The creative decisions made on the Sony Pictures TV series about youth in the South Bronx in the late 1970s were designed to reflect an authenticity rarely afforded in mainstream TV.
“Get Down” supervising producer Nelson George, an author and cultural commentator who has written several books about hip-hop, credits co-creator/exec producer Baz Luhrmann for the commitment to telling the story of the artistic explosion of disco, hip-hop and rap through the eyes of teenage characters.
“As a black American, one of the things I was impressed by throughout is that Baz never tried to impose white characters in this world,” says George. “That happens a lot in (black) narratives — you’ll have white characters in there to explain the world.”
Netflix’s track record with “Orange Is the New Black” may well be a sign that stories with diverse characters will resonate with audiences from very different backgrounds. “Get Down” — the title refers to 1970s-era slang for what became hip-hop — mines universal coming-of-age themes with a beat you can dance to.
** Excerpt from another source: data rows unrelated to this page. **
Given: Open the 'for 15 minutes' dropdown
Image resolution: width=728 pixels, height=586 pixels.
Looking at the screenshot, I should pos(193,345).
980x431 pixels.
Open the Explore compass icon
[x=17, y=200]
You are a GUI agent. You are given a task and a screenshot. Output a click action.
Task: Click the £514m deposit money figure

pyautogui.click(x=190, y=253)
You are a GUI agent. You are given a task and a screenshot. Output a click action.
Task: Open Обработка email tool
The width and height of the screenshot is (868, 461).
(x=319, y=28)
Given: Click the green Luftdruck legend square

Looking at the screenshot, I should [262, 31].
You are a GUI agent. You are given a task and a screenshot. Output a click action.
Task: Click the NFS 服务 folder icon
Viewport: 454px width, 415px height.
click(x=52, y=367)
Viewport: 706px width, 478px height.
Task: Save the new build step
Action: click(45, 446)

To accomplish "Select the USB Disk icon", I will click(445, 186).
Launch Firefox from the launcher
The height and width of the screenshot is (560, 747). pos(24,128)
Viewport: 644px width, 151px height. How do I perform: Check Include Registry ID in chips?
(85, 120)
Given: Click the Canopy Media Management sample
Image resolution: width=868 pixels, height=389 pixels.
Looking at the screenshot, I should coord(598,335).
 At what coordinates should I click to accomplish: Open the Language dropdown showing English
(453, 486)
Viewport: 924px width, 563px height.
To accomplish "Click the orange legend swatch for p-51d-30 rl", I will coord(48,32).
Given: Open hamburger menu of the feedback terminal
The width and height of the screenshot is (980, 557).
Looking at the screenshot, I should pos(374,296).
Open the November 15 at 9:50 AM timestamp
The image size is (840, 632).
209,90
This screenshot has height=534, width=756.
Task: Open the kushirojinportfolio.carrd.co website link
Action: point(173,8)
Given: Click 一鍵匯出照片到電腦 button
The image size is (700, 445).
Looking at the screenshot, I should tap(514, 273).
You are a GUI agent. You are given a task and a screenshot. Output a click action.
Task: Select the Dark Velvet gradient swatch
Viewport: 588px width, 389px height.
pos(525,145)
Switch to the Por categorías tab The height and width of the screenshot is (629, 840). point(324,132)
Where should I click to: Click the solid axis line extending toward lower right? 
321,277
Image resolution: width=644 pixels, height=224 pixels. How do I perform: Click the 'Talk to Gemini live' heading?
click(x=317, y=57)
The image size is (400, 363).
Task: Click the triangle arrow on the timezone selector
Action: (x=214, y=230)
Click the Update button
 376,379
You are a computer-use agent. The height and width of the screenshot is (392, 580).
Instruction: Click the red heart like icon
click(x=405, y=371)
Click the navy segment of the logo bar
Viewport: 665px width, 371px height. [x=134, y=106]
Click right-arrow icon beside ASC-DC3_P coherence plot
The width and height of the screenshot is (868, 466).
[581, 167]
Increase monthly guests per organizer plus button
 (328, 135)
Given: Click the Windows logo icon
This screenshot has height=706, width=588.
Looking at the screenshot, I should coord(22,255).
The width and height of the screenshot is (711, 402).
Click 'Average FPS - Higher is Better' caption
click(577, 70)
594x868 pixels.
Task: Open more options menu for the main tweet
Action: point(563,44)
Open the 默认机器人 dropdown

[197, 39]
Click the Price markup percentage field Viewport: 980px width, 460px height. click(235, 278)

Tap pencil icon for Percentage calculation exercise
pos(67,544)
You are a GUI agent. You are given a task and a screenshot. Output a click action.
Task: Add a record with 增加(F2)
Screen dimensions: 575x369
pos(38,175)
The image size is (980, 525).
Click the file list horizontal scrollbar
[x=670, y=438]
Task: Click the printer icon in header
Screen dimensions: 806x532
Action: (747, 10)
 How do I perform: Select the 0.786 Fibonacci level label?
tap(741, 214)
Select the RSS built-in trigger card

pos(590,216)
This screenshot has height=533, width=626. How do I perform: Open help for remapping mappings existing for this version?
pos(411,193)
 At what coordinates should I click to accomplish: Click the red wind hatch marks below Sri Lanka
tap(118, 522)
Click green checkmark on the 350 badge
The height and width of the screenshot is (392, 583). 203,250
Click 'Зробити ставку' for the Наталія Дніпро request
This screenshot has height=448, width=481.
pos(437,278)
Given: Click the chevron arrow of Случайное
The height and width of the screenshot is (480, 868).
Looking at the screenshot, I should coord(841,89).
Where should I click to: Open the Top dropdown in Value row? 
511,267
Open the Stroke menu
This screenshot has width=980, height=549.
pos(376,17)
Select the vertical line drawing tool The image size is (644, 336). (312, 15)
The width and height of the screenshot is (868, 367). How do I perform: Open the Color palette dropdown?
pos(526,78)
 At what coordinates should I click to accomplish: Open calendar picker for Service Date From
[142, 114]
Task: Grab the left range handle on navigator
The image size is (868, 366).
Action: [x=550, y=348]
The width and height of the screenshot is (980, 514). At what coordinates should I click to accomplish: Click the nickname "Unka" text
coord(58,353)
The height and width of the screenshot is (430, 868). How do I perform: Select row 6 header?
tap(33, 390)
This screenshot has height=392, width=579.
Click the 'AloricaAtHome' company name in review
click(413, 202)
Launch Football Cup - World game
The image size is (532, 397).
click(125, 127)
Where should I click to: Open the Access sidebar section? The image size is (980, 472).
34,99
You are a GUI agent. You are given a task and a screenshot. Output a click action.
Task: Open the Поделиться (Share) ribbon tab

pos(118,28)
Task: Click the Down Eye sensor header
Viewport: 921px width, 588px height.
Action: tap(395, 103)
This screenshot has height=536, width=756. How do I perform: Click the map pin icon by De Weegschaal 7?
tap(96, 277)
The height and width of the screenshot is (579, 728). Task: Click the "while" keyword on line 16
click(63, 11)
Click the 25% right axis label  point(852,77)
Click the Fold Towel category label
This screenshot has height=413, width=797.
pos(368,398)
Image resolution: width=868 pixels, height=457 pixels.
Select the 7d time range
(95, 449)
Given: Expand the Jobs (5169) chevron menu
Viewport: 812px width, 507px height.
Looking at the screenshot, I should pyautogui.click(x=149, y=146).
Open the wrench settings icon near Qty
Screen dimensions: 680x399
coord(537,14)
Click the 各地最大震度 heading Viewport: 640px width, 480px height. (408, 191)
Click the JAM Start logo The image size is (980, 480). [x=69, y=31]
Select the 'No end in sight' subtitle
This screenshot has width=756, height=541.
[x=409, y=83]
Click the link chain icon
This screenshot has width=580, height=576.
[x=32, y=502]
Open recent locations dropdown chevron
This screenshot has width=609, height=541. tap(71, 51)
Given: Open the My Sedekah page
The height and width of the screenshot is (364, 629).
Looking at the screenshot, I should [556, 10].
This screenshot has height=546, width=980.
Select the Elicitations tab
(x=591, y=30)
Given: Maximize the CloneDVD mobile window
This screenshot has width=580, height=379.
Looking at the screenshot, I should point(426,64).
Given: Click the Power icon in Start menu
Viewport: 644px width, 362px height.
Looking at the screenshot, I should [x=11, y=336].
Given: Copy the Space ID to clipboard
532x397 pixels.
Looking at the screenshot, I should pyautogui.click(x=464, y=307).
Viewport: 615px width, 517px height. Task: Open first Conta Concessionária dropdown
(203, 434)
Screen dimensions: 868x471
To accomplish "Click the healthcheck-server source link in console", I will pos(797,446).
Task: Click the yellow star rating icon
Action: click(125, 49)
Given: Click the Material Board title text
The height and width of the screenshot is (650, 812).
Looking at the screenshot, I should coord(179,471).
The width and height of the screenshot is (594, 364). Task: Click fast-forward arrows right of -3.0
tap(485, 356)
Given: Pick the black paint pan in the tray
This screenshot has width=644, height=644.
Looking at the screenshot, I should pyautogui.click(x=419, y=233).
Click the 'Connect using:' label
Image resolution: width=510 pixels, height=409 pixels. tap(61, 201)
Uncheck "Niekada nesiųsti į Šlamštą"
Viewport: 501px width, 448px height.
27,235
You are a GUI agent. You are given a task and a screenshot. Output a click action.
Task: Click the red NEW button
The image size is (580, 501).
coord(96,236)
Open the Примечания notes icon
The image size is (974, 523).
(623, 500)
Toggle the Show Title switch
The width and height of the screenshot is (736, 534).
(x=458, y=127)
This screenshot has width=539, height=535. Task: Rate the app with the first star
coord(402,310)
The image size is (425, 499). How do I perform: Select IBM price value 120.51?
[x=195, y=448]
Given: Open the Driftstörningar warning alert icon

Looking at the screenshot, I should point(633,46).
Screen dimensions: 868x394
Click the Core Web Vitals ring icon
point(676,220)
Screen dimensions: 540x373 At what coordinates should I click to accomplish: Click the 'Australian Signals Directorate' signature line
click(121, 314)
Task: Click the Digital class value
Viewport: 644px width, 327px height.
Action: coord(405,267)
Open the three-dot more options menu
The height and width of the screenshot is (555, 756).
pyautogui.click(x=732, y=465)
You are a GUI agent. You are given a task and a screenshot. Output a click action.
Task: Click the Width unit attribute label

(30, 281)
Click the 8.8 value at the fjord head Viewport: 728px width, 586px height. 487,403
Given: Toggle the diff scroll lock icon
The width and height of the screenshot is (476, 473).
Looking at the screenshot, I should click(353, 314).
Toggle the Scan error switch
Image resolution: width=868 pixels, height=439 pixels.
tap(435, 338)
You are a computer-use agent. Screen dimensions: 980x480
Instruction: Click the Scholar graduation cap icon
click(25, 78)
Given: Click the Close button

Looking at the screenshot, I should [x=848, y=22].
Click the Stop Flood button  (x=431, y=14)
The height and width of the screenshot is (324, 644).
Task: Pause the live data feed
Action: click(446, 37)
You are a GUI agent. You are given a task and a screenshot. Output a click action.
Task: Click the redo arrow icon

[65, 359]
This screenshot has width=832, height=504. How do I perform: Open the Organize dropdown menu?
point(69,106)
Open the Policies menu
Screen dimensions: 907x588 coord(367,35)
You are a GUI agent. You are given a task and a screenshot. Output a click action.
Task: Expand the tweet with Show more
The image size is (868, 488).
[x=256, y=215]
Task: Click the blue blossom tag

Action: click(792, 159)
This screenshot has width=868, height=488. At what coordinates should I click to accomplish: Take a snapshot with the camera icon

“When you get past the period stuff, the show is about teenagers and young adults trying to define their lives in a period of chaos,” George says. “It’s about that sense of possibility you have when you’re young and yearning to define yourself.”
“Get Down” doesn’t stint in its depiction of poverty and urban decay in the Bronx at a low point for New York City overall. But Luhrmann insisted that there be a “spirit of positivity” to the main characters and their exploits.
“We didn’t want it to be seen from the point of view of the outsiders looking at how negative it was,” Luhrmann says. “The overwhelming thing we learned in our research was that these kids just saw a giant world of possibility, of pure creativity, in front of them.”
Cindy Holland, Netflix’s VP of original content, believes “Get Down” cast members — including Justice Smith, Herizen Guardiola, Skylan Brooks, Yahya Abdul-Mateen II and Tremaine Brown Jr. as well as Jaden Smith — will be seen as “fresh discoveries” by viewers. “I think our members are going to fall in love with these kids and the music,” she says.
With the show opening Aug. 12 across Netflix’s global footprint of 190-plus countries, “Get Down” may also help change perceptions in Hollywood about the commercial potential of black and Latino stories.
“Everybody talks a good game about diversity but this is really stepping up to the plate,” George says of Netflix. “I feel like whatever we do, we’re already putting a stamp out there that the world can be different. That’s going to be the biggest takeaway. If we’re able to have a few more seasons, we’ll have said something about the bulls—t that’s been said in Hollywood for generations that the rest of the world isn’t interested in black stories.”